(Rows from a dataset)
#####

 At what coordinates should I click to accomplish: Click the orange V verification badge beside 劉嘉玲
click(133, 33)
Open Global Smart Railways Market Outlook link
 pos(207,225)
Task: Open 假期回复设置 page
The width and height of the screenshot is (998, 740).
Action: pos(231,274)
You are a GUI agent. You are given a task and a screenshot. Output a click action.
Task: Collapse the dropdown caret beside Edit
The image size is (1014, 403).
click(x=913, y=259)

#####

Please render the whole listing above as a numbered list, leaving out any blank lines.

1.  At what coordinates should I click to accomplish: Click the orange V verification badge beside 劉嘉玲
2. click(133, 33)
3. Open Global Smart Railways Market Outlook link
4.  pos(207,225)
5. Task: Open 假期回复设置 page
6. The width and height of the screenshot is (998, 740).
7. Action: pos(231,274)
8. You are a GUI agent. You are given a task and a screenshot. Output a click action.
9. Task: Collapse the dropdown caret beside Edit
10. The image size is (1014, 403).
11. click(x=913, y=259)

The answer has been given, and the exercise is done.